_Problem details_. Filter the entries below, copying out each line that contains the string "link".

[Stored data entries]
━━━━━━━━━━━━━━━━━━━━━━━━━━━━━━
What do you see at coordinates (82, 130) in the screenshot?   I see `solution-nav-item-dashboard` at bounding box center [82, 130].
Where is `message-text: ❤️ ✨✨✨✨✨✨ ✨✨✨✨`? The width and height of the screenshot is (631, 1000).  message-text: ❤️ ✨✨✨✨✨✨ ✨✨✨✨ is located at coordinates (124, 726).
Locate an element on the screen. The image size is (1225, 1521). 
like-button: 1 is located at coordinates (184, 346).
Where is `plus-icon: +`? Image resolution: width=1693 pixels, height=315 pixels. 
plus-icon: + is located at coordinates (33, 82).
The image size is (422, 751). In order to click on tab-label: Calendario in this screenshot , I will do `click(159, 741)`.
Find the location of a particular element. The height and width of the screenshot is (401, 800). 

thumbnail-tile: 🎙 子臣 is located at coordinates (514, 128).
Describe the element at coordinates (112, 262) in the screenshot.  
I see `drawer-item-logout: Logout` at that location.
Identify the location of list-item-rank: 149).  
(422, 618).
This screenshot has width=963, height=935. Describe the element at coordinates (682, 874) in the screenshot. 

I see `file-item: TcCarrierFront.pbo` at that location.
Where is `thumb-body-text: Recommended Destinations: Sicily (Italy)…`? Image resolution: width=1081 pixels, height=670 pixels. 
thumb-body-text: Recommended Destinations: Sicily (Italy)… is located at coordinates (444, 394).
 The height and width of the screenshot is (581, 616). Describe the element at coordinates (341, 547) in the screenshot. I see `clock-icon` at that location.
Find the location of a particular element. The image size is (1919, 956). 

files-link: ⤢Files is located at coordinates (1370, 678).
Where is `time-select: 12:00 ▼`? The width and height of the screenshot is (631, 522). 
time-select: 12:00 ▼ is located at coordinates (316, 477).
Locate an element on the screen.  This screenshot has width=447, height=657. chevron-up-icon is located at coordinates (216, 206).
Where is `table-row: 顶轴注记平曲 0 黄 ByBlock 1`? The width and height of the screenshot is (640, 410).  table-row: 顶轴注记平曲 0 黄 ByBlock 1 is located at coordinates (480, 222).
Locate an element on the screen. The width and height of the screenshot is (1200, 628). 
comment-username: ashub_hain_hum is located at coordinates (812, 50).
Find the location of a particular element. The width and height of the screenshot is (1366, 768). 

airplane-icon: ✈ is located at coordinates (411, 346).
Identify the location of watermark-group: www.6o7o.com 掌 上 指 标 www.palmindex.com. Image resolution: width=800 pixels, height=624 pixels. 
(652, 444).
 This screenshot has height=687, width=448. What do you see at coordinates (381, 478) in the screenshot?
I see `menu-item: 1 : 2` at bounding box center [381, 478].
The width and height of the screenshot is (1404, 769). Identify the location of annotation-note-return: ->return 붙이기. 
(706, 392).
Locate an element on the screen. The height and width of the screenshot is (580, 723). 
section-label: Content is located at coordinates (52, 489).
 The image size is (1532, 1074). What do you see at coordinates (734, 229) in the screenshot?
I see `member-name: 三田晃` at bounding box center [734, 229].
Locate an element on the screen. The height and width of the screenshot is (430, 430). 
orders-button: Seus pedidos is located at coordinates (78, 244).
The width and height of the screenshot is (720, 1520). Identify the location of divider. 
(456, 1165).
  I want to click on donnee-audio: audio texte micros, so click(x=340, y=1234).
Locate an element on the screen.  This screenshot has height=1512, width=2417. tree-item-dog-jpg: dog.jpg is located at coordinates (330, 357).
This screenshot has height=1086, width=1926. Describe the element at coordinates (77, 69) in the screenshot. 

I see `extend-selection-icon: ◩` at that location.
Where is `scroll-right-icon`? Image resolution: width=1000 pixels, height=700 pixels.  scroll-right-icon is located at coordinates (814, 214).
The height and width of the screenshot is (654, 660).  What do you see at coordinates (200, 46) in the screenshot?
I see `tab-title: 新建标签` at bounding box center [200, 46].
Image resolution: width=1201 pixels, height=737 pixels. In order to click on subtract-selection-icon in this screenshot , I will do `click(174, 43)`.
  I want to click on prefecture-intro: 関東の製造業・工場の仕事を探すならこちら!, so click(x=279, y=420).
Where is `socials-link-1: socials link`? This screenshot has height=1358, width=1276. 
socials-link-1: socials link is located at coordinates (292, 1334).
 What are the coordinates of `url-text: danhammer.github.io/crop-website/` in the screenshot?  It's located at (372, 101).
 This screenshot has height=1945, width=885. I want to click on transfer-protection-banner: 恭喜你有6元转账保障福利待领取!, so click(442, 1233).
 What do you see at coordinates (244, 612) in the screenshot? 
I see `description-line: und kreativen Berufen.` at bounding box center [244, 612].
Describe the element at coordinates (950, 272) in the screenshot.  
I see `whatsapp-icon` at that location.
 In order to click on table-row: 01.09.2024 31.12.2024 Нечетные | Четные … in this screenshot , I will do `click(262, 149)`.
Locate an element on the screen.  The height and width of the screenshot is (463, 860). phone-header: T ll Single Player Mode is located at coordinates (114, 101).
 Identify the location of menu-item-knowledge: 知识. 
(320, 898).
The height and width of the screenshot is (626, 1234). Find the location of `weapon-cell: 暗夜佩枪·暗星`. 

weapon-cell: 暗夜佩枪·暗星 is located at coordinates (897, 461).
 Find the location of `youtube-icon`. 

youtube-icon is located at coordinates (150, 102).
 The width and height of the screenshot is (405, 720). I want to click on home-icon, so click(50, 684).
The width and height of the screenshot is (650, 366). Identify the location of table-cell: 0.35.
━━━━━━━━━━━━━━━━━━━━━━━━━━━━━━
_Task response_.
files-link: ⤢Files is located at coordinates (1370, 678).
Where is `socials-link-1: socials link`? This screenshot has height=1358, width=1276. 
socials-link-1: socials link is located at coordinates (292, 1334).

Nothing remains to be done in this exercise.